START Supplied records

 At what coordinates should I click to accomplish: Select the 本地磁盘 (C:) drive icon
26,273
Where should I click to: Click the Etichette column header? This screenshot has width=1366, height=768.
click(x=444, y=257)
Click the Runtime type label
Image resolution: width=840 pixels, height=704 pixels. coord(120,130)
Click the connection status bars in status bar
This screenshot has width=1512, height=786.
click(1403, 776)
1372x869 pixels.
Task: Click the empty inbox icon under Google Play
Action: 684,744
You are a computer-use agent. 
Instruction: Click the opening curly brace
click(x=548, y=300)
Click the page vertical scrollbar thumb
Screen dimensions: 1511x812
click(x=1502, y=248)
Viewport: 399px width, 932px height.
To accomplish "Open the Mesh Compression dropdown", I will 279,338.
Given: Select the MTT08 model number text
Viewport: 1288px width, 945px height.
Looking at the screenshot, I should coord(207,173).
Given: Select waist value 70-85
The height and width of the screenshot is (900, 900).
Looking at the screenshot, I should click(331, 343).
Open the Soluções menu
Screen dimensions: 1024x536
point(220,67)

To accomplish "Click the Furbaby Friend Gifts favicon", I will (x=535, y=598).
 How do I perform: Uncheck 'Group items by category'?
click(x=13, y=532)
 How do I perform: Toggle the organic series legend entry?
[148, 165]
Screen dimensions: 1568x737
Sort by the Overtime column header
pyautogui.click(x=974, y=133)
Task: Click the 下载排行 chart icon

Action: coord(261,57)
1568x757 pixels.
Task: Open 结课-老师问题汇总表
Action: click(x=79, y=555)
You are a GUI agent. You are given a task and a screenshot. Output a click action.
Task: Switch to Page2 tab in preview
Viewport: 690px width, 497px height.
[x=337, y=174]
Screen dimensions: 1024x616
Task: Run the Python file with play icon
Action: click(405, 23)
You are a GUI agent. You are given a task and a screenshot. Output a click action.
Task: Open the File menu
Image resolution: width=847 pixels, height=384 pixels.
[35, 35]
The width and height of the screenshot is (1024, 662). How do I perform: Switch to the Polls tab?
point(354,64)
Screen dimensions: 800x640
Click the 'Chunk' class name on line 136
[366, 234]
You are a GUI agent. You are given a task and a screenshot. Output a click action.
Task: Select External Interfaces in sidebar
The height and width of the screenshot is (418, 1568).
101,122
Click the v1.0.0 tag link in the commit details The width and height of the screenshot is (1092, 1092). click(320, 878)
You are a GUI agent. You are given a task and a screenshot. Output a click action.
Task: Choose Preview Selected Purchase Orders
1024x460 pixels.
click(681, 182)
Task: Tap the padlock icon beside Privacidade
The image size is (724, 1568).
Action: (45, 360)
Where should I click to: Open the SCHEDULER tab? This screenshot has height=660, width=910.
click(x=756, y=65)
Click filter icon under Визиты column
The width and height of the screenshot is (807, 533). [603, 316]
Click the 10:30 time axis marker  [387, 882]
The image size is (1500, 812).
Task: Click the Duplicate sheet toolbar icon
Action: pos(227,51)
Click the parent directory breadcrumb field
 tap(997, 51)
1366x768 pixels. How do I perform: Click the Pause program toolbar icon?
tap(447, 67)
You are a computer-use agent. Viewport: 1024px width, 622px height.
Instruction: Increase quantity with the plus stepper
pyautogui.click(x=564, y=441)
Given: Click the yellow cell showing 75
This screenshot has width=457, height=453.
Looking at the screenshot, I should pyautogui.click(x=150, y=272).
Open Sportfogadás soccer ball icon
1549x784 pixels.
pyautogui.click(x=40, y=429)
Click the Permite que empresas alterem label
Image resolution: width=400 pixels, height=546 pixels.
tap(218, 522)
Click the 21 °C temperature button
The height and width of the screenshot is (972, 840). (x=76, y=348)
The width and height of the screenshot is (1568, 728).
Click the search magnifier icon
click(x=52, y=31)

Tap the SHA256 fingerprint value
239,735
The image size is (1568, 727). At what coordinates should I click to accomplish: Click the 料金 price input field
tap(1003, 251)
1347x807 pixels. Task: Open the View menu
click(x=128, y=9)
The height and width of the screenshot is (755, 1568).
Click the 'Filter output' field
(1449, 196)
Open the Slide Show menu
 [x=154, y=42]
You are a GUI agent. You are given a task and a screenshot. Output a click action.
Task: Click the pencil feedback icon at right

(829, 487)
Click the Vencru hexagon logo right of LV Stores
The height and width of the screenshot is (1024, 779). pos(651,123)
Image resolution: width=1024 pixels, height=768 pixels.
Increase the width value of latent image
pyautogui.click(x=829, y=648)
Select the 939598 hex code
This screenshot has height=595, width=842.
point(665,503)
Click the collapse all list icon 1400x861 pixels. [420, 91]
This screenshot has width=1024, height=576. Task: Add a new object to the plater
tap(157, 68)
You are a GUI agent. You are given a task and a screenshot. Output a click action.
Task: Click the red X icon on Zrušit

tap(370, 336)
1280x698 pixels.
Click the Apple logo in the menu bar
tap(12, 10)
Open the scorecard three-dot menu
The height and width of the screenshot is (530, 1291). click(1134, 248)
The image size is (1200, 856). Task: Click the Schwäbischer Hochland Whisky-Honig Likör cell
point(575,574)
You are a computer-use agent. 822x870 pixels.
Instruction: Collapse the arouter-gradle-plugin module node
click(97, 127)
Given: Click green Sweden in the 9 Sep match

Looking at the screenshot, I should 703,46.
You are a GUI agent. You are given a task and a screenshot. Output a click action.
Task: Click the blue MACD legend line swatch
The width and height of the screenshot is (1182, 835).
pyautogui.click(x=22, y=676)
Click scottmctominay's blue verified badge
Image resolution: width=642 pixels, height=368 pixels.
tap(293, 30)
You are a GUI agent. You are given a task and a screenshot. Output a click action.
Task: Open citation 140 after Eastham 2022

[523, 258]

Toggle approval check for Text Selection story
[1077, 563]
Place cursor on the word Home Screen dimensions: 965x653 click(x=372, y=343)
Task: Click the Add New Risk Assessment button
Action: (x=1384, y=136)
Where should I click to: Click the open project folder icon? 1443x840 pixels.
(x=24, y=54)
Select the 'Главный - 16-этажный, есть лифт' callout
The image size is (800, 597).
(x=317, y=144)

END Supplied records

**How to complete this task:**
Begin with the first line of the data above and, please, print each line exactly until you have printed the line containing "Screen dimensions: 800x640"; print nothing else.

**Answer box:**
 At what coordinates should I click to accomplish: Select the 本地磁盘 (C:) drive icon
26,273
Where should I click to: Click the Etichette column header? This screenshot has width=1366, height=768.
click(x=444, y=257)
Click the Runtime type label
Image resolution: width=840 pixels, height=704 pixels. coord(120,130)
Click the connection status bars in status bar
This screenshot has width=1512, height=786.
click(1403, 776)
1372x869 pixels.
Task: Click the empty inbox icon under Google Play
Action: 684,744
You are a computer-use agent. 
Instruction: Click the opening curly brace
click(x=548, y=300)
Click the page vertical scrollbar thumb
Screen dimensions: 1511x812
click(x=1502, y=248)
Viewport: 399px width, 932px height.
To accomplish "Open the Mesh Compression dropdown", I will 279,338.
Given: Select the MTT08 model number text
Viewport: 1288px width, 945px height.
Looking at the screenshot, I should coord(207,173).
Given: Select waist value 70-85
The height and width of the screenshot is (900, 900).
Looking at the screenshot, I should click(331, 343).
Open the Soluções menu
Screen dimensions: 1024x536
point(220,67)

To accomplish "Click the Furbaby Friend Gifts favicon", I will (x=535, y=598).
 How do I perform: Uncheck 'Group items by category'?
click(x=13, y=532)
 How do I perform: Toggle the organic series legend entry?
[148, 165]
Screen dimensions: 1568x737
Sort by the Overtime column header
pyautogui.click(x=974, y=133)
Task: Click the 下载排行 chart icon

Action: coord(261,57)
1568x757 pixels.
Task: Open 结课-老师问题汇总表
Action: click(x=79, y=555)
You are a GUI agent. You are given a task and a screenshot. Output a click action.
Task: Switch to Page2 tab in preview
Viewport: 690px width, 497px height.
[x=337, y=174]
Screen dimensions: 1024x616
Task: Run the Python file with play icon
Action: click(405, 23)
You are a GUI agent. You are given a task and a screenshot. Output a click action.
Task: Open the File menu
Image resolution: width=847 pixels, height=384 pixels.
[35, 35]
The width and height of the screenshot is (1024, 662). How do I perform: Switch to the Polls tab?
point(354,64)
Screen dimensions: 800x640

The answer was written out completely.